Covid, iniziate le vaccinazioni al personale di Casa Marani: «Siamo ottimisti»

Eddi Frezza, direttore della Rsa di Villorba: «Il virus fino ad oggi è stato implacabile, ben venga quindi il vaccino». La Presidente Daniela Zambon: «Da oggi guardiamo al futuro con rinnovata speranza»

Martedì matttina, presso la Rsa Casa Marani di Villorba, sono iniziate le prime vaccinazioni contro il Covid in una struttura per anziani della Marca. Circa 200 le persone, tra personale interno ed esterno a contatto con gli ospiti, che hanno già accettao di sottoporsi a questa prima tornata di vaccinazione volontaria che sarà seguita da un richiamo previsto per la data del prossimo 26 gennaio. Così la Presidente Daniela Zambon a margine della conferenza stampa di presentazione della campagna vaccinatoria: «Da oggi guardiamo al futuro con rinnovata speranza e ottimismo, anche perché oggi se non si muore di Covid si rischia di morire di solitudine o depressione. Fortunatamente, la nostra struttura è comunque Covid free ormai da fine novembre e, grazie a questi vaccini, i nostri ospiti potranno presto tornare ad abbracciare i loro parenti»

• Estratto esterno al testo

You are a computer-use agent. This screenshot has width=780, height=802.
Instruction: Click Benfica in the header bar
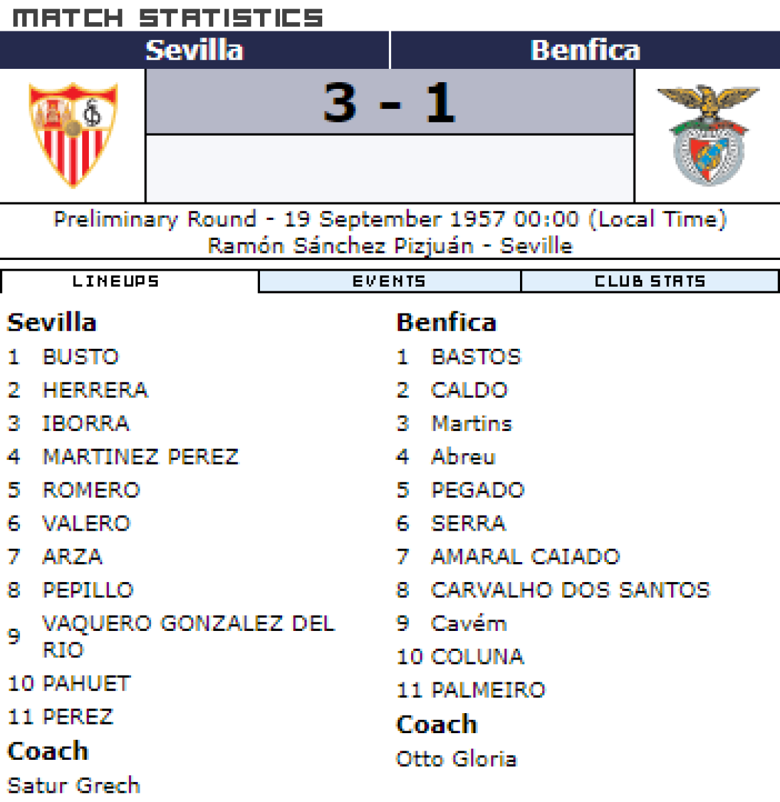pos(585,50)
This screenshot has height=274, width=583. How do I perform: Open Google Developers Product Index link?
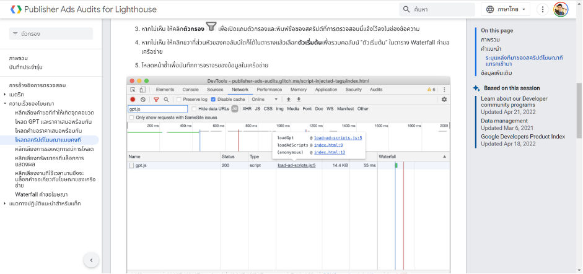coord(522,136)
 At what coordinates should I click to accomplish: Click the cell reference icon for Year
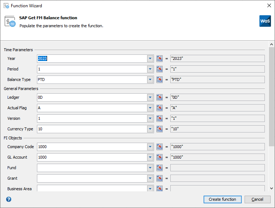[x=159, y=58]
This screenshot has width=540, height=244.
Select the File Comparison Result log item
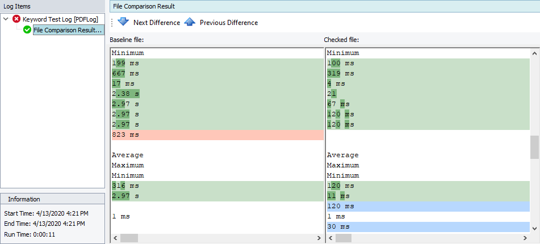(x=68, y=30)
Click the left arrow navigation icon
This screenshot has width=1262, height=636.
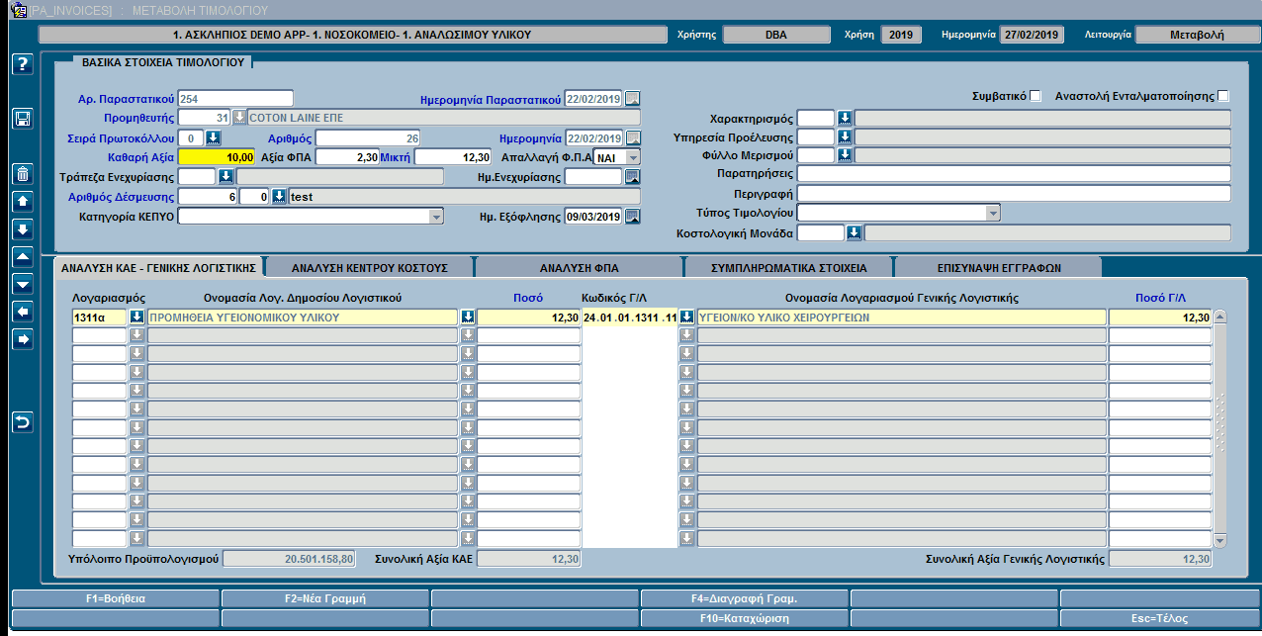tap(23, 312)
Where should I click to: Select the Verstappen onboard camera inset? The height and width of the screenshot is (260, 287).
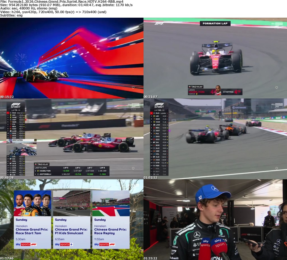22,149
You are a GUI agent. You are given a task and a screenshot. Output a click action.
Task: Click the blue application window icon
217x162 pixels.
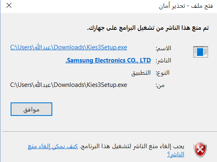coord(201,52)
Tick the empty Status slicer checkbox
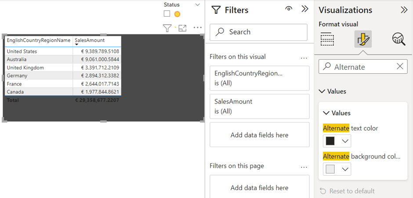 pos(167,14)
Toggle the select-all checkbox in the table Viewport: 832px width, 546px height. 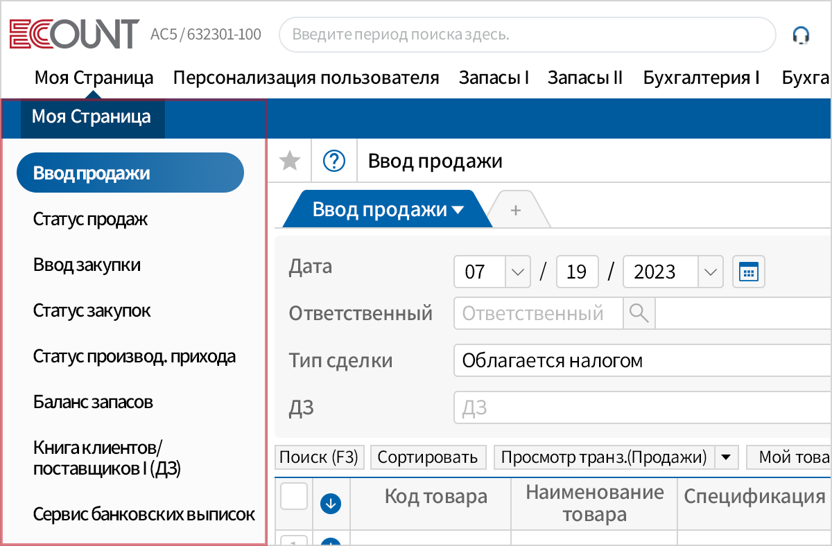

Queste, invece, le parole del Direttore Eddi Frezza: «l virus fino ad oggi è stato implacabile, ben venga quindi il vaccino. Al momento il personale interno ed esterno a Casa Marani che ha accettato il vaccino è di circa il 70% (circa 200 persone in totale) ma speriamo di portare già lunedì prossimo questo valore all'80%. Spero infatti che tutti i sanitari, così come gli altri operatori del settore, capiscano l'importanza della vaccinazione, seppur comprenda i timori di chi è ancora dubbioso».

Le vaccinazioni in Italia

Sono 178939 le vaccinazioni già eseguite contro il Covid-19 in Italia: 108132 delle quali a donne e 70807 a uomini. È il sito istituzionale del Governo a pubblicare il report sui vaccini scattati negli ultimi giorni, con i dati ora aggiornati alle ore 2.30 del 5 gennaio. Le dosi consegnate fino ad ora all'Italia sono 479700, il 37.3% delle quali è stata quindi utilizzata. Attualmente 158323 vaccini sono andati a operatori sanitari e sociosanitari, 10874 a personale non sanitario e 9742 a ospiti di strutture residenziali. Per quanto riguarda le fasce d'età, quella tra i 50 e i 59 anni ha ricevuto finora 51243 dosi. 40676 per quella 40-49 anni, 31575 per quella 30-39 anni, 27076 per quella 60-69 anni, 18654 per i 20-29 anni, 3880 per i 80-89 anni, 2944 gli over 90, 2672 per i 70-79 e 189 per coloro tra i 16 e i 19 anni. Il tutto attraverso 293 punti di somministrazione complessivi.

In Veneto

In regione sono state consegnate 38900 dosi di vaccino Pfizer-BioNTech, di cui 21626 già somministrate, ovvero il 55.6%. Di queste 19368 sono andate a operatori sanitari e sociosanitari, 1031 a personale non sanitario e 1227 a ospiti di strutture residenziali. I sette punti di somministrazione veneti hanno vaccinato 14751 donne e 6875 uomini, delle seguenti fasce d'età: 6737 tra i 50 e i 59 anni, 5142 nella fascia 40-49 anni, 3496 in quella 30-39, 2522 in quella 60-69, 2493 in quella 20-29, 528 in quella 80-89, 415 over 90, 280 tra i 70 e i 79 anni, 13 tra i 16 e i 19 anni.